Data excerpts:
======

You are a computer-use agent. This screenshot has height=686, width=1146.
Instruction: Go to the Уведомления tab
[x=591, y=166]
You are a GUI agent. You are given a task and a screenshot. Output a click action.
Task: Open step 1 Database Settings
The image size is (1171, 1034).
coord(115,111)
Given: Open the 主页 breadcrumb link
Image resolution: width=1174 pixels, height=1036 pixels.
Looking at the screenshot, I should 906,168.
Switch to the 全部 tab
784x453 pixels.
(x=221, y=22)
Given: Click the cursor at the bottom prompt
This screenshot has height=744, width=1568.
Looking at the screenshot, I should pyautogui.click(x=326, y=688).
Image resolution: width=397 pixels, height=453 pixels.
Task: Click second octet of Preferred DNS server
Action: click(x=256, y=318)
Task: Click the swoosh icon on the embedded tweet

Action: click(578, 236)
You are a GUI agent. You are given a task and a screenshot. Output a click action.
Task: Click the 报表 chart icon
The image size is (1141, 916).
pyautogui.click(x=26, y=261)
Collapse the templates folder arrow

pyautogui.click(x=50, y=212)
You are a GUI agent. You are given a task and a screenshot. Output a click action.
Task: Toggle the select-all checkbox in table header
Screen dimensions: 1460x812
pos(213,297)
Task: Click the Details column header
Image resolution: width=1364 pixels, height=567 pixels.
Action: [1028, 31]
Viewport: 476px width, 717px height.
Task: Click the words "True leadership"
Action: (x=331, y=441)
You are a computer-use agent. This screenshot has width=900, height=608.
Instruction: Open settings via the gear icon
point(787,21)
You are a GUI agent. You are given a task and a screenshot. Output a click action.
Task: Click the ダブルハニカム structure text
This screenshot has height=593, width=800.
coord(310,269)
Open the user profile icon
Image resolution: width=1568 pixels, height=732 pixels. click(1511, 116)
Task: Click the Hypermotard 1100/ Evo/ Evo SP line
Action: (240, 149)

======

▸ **TASK DETAILS**:
Search the entries for the line holding "Given: Click the cursor at the bottom prompt". Return that line and the ones after it through the last, exactly.

▸ **RESULT OF THIS EXERCISE**:
Given: Click the cursor at the bottom prompt
This screenshot has height=744, width=1568.
Looking at the screenshot, I should pyautogui.click(x=326, y=688).
Image resolution: width=397 pixels, height=453 pixels.
Task: Click second octet of Preferred DNS server
Action: click(x=256, y=318)
Task: Click the swoosh icon on the embedded tweet

Action: click(578, 236)
You are a GUI agent. You are given a task and a screenshot. Output a click action.
Task: Click the 报表 chart icon
The image size is (1141, 916).
pyautogui.click(x=26, y=261)
Collapse the templates folder arrow

pyautogui.click(x=50, y=212)
You are a GUI agent. You are given a task and a screenshot. Output a click action.
Task: Toggle the select-all checkbox in table header
Screen dimensions: 1460x812
pos(213,297)
Task: Click the Details column header
Image resolution: width=1364 pixels, height=567 pixels.
Action: [1028, 31]
Viewport: 476px width, 717px height.
Task: Click the words "True leadership"
Action: (x=331, y=441)
You are a computer-use agent. This screenshot has width=900, height=608.
Instruction: Open settings via the gear icon
point(787,21)
You are a GUI agent. You are given a task and a screenshot. Output a click action.
Task: Click the ダブルハニカム structure text
This screenshot has height=593, width=800.
coord(310,269)
Open the user profile icon
Image resolution: width=1568 pixels, height=732 pixels. click(1511, 116)
Task: Click the Hypermotard 1100/ Evo/ Evo SP line
Action: (240, 149)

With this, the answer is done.